Patrick no sabía qué contestar.

—A mí me tiene sin cuidado —añadió Surian, lanzando una cinta de humo acre—. A lo mejor hace un favor a algunos…, quitándole de en medio.

—No se trata de matarle. Lo único que quiero es que conteste a algunas preguntas.

—¿Y cree que se las contestará? Patrick se encogió de hombros.

—Tal vez tenga que actuar algo violentamente con él —dijo.

Surian sonrió sardónico.

—Seguro. Bien… —añadió, quitándose el cigarrillo de la boca—. Le deseo suerte. —¿No va a ayudarnos?

—No he dicho eso. Sí que le ayudaré, si puedo. Migliau no cae bien y a mucha gente le gustaría verle neutralizado. Pero hay un problema.

—¿Cuál?

Surian aplastó lo que quedaba del pitillo en el borde de la banqueta.

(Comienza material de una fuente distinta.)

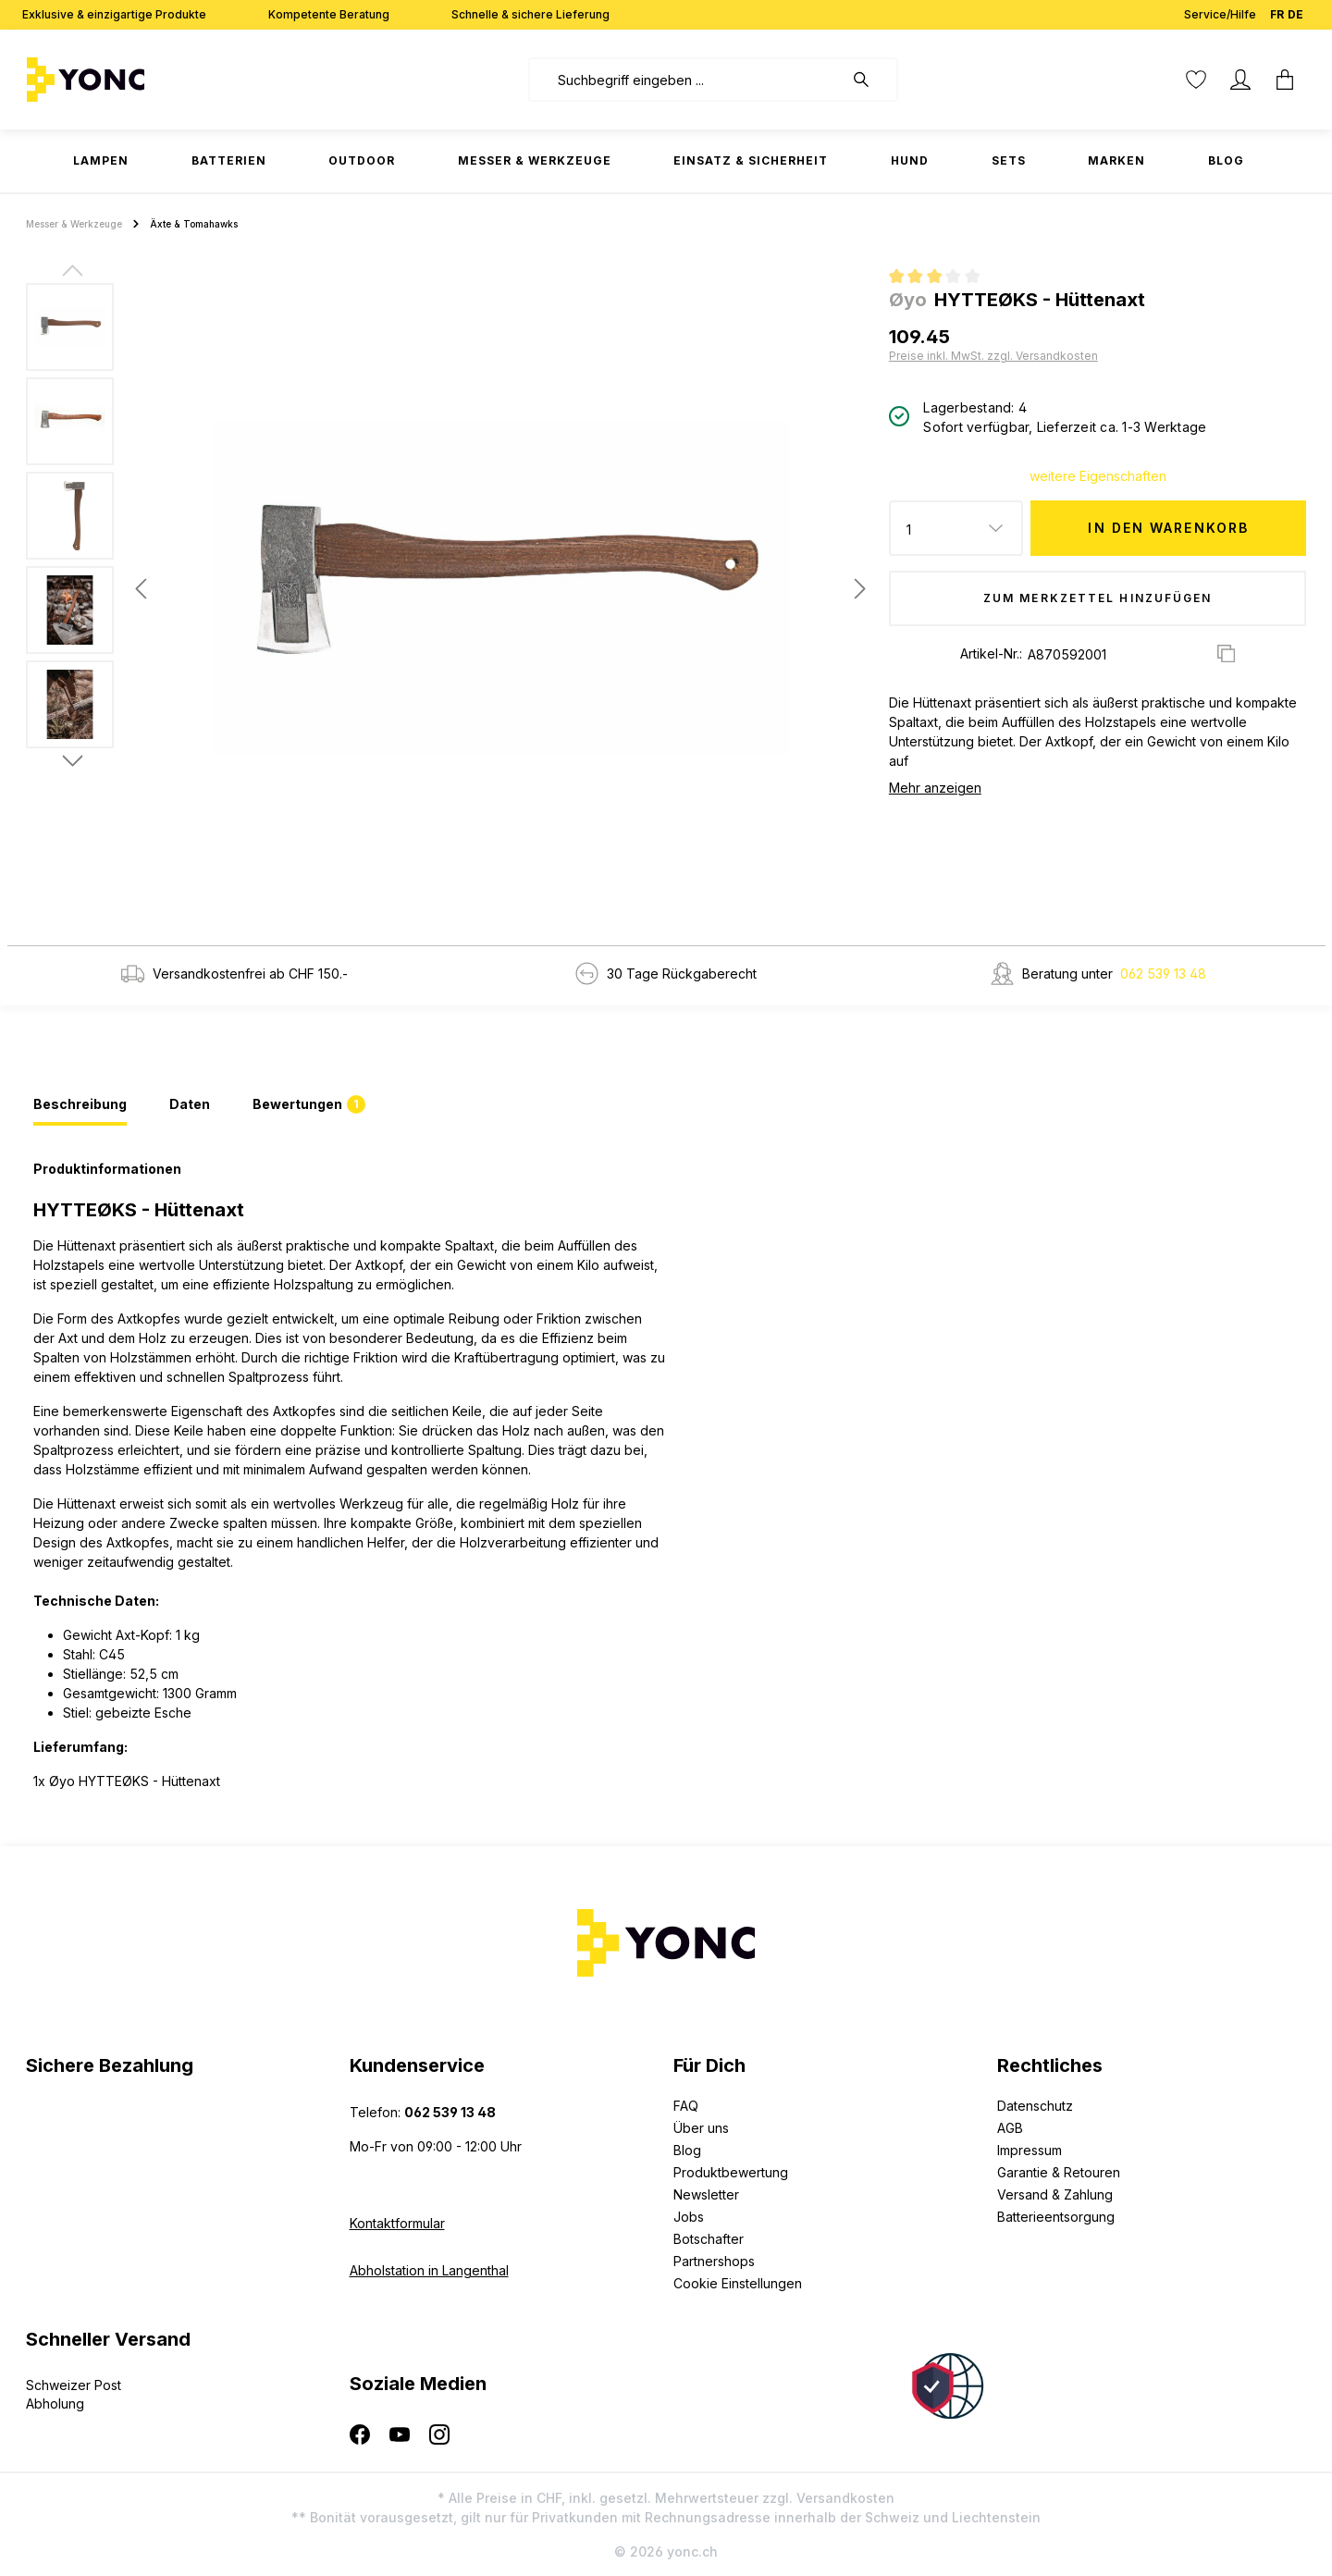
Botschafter (708, 2239)
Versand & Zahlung (1055, 2194)
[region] (450, 588)
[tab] (80, 1105)
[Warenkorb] (1285, 79)
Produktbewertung (730, 2172)
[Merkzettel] (1196, 79)
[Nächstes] (860, 589)
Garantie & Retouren (1058, 2172)
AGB (1010, 2128)
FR (1277, 10)
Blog (687, 2150)
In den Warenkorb (1168, 528)
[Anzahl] (956, 528)
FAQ (685, 2106)
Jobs (688, 2217)
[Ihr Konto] (1240, 79)
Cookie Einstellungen (737, 2283)
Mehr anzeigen (935, 787)
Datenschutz (1035, 2106)
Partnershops (714, 2261)
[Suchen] (870, 79)
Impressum (1029, 2150)
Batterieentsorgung (1056, 2217)
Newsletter (706, 2194)
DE (1295, 10)
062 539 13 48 (1163, 973)
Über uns (701, 2128)
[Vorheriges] (140, 589)
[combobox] (686, 79)
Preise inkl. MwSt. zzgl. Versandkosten (993, 356)
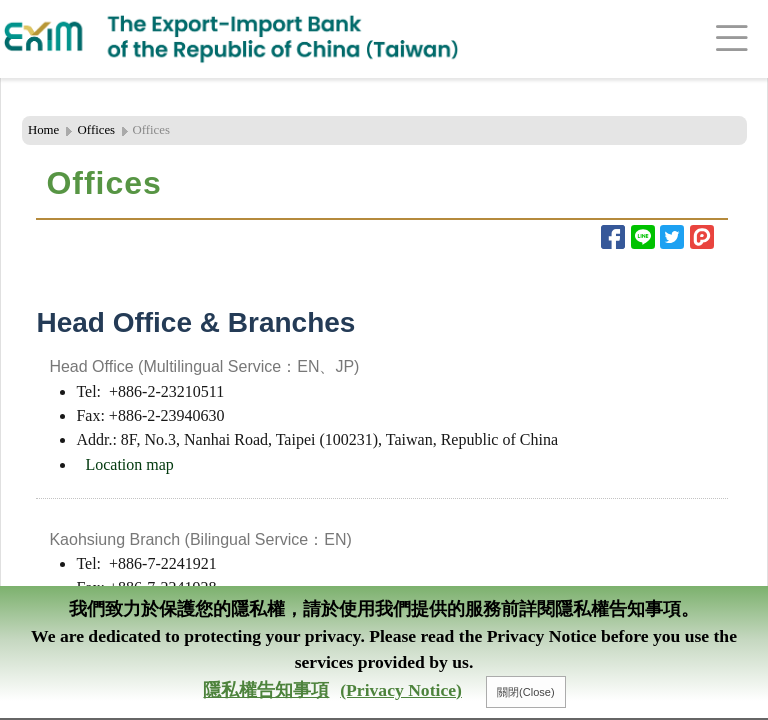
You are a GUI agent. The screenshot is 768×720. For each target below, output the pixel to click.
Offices (96, 130)
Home (43, 130)
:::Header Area (44, 79)
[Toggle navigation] (708, 39)
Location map (129, 464)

—Cuando se marchó Assefa esta mañana, hice algunas averiguaciones. Tengo un amigo que trabaja en la redacción del periódico del partido, L'Unitá, y le sorprendió un tanto que le dijera que quería información sobre el cardenal Migliau. ¿Qué cree qué me dijo? —Patrick permaneció callado—. Pues que a primera hora de esta mañana había hablado con su mejor contacto en los carabinieri y le contó que, aunque no es oficial, hace tres días que no se sabe nada del cardenal. La última vez que le vieron fue en sus habitaciones del palacio patriarcal, el lunes. El martes por la mañana, su mayordomo encontró vacío el dormitorio. Las autoridades eclesiásticas optaron por esperar veinticuatro horas a ver si les llegaba alguna nota pidiendo rescate, y ayer llamaron a los carabinieri. Ayer mismo llegó un comando GIS de Lavarno. Y ahora, signore, ¿por qué no me explica de qué se trata?